TENNESSEE – Parents and community members in Shelby and Davidson Counties who are challenging the constitutionality of the Tennessee Education Savings Account (ESA) voucher law filed a motion Friday asking the Chancery Court for Davidson County to halt implementation of the program before the state begins diverting taxpayer funds to private schools.

The motion asks the court to stop implementation of the law — which applies only to students living in those counties — that would illegally siphon much-needed taxpayer funds away from their public schools.

Although Tennessee’s voucher program was originally slated to begin in the 2021-2022 school year, Governor Bill Lee’s administration has rushed to distribute private school vouchers in the fall of 2020, despite the ongoing COVID-19 pandemic, which caused hundreds of millions to be slashed from education funding in the emergency budget passed by the state legislature in March.

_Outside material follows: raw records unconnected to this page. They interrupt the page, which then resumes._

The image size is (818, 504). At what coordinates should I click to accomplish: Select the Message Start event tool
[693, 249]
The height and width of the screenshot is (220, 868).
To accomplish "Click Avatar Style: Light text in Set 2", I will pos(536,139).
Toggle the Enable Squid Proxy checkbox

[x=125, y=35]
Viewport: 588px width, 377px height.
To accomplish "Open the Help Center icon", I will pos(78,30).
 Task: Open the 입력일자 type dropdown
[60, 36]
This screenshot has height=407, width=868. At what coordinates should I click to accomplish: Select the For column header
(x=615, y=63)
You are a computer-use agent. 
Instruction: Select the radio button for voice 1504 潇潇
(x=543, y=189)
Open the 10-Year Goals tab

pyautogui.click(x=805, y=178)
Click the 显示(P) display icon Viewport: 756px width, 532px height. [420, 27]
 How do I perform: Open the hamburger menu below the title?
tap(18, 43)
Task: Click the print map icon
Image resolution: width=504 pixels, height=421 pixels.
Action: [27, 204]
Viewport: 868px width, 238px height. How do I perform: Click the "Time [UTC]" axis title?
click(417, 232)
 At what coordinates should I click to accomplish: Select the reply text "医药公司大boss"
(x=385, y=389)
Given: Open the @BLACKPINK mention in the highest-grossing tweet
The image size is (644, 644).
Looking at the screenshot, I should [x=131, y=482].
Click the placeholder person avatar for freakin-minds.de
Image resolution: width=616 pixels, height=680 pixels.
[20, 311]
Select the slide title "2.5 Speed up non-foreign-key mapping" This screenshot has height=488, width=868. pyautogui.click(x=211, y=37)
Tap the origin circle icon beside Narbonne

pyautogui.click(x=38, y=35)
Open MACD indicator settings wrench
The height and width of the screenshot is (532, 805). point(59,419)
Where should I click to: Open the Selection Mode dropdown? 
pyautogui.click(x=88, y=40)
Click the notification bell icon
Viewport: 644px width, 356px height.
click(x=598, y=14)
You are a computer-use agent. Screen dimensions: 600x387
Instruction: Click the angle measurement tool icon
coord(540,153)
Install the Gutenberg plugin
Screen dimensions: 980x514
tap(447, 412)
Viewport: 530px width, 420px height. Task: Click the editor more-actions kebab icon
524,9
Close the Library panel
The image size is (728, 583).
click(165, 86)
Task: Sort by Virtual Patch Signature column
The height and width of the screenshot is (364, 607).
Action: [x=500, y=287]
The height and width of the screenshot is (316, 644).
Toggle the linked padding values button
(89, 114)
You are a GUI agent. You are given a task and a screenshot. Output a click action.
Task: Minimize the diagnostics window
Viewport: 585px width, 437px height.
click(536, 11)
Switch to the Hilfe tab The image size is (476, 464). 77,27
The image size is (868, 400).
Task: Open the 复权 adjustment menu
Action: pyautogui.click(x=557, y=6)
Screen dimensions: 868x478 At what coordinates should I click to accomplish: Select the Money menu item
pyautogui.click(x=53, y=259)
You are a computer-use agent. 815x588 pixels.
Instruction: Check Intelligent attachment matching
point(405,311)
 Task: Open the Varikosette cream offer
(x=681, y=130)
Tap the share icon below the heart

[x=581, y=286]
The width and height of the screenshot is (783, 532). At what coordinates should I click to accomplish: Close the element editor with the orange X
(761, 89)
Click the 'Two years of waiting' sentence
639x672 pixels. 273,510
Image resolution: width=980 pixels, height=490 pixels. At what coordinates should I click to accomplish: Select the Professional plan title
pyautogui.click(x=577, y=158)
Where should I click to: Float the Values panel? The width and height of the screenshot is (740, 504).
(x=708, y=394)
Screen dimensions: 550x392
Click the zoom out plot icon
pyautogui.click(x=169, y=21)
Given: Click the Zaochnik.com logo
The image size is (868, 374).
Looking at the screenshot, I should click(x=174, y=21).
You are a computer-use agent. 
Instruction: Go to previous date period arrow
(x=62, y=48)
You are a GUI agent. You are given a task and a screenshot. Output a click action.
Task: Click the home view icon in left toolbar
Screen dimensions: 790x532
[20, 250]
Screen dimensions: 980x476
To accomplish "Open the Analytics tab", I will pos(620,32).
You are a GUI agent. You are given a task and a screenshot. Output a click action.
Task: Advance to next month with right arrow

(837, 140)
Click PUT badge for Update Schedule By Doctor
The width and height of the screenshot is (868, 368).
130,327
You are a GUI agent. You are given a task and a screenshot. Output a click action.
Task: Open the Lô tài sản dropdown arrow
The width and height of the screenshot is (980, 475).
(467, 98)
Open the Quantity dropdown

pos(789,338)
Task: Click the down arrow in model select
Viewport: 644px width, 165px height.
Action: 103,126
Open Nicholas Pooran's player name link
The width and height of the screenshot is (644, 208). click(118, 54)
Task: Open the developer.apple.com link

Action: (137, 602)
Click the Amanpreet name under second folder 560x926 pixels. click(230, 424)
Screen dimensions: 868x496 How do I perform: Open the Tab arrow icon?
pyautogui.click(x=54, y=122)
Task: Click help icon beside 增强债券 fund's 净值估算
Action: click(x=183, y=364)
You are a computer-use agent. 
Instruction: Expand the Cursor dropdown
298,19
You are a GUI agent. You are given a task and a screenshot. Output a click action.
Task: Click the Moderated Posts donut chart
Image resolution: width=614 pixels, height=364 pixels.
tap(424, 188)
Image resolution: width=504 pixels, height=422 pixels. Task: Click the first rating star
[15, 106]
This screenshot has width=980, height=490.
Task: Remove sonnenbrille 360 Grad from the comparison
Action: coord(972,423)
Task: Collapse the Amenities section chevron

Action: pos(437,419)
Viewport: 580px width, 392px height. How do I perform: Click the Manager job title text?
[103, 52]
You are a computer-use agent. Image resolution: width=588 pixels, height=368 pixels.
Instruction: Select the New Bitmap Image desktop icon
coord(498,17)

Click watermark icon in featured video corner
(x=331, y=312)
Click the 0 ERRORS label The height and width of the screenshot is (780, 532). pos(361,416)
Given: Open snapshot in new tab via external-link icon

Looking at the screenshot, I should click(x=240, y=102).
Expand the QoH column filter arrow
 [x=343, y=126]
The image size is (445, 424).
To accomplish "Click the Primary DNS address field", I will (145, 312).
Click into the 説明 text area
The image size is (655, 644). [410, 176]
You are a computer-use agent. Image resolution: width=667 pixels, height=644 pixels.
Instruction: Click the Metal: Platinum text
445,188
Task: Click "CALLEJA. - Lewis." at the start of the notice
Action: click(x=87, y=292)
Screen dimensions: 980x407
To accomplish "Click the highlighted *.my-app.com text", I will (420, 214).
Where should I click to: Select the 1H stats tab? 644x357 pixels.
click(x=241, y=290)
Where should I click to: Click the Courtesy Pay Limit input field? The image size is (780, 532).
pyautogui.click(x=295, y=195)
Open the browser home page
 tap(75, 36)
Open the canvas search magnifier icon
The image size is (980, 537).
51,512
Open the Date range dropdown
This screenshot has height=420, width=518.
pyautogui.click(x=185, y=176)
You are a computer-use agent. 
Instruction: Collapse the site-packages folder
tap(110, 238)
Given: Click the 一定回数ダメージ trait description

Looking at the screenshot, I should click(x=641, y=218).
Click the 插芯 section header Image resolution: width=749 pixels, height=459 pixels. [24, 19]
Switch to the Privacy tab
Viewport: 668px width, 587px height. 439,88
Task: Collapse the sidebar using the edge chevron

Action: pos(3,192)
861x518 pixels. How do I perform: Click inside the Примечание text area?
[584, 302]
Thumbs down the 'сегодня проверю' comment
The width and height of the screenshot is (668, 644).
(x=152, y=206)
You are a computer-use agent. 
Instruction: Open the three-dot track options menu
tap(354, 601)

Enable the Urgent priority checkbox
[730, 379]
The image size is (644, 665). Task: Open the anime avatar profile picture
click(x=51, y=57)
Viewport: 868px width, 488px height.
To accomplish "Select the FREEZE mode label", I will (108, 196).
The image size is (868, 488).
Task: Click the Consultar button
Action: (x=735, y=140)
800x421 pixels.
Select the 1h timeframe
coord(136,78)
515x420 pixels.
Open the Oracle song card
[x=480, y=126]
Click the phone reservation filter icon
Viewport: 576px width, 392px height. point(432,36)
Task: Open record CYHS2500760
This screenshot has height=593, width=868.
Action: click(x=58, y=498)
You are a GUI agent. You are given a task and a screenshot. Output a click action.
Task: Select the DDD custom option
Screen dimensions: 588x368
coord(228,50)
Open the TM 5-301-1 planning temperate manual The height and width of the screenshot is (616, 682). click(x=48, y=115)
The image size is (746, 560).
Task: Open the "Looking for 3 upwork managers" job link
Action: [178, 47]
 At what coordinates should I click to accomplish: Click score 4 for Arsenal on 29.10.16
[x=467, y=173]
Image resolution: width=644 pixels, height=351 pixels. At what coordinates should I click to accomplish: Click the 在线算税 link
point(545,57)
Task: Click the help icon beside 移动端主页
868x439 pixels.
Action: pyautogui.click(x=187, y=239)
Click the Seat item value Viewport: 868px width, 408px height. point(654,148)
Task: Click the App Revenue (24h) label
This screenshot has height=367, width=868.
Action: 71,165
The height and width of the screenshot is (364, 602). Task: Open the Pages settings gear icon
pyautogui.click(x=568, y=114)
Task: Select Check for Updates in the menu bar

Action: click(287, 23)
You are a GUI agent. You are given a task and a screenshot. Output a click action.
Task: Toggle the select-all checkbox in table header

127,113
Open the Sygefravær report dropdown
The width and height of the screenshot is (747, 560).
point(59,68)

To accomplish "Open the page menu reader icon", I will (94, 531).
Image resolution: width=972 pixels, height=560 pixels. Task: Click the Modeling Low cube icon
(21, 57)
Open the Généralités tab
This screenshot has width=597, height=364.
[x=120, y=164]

Shelby County Schools and Metro Nashville Public Schools were already underfunded before the COVID-19 pandemic. The current crisis will only increase the need for funding and resources in these schools.

“Schools throughout Tennessee have been chronically underfunded for years. Diverting money to pay for private school vouchers in Shelby County and Nashville is not going to solve this problem, and will only exacerbate the challenges these districts face to provide all students with a quality education,” said Chris Wood, partner at Robbins Geller Rudman & Dowd LLP, which has joined with the ACLU of Tennessee, the Southern Poverty Law Center, and Education Law Center to represent the plaintiffs in the lawsuit. Southern Poverty Law Center and Education Law Center collaborate on the national Public Funds Public Schools campaign.

The lawsuit challenging the ESA voucher program, McEwen v. Lee, was filed last month. It charges that the law violates several provisions of the state’s constitution and laws.

The temporary injunction motion filed Friday asserts that the voucher program violates the Tennessee Constitution’s “Home Rule” provision, which prohibits the General Assembly from passing laws that apply only to certain counties. In this case, the voucher program will be instituted only in Shelby and Davidson counties. Because the legislature failed to appropriate funding for the first year of the law’s implementation, yet paid over $1 million to a private company for its administration using funds from an unrelated program, the voucher law also violates constitutional and statutory requirements governing appropriation of public money.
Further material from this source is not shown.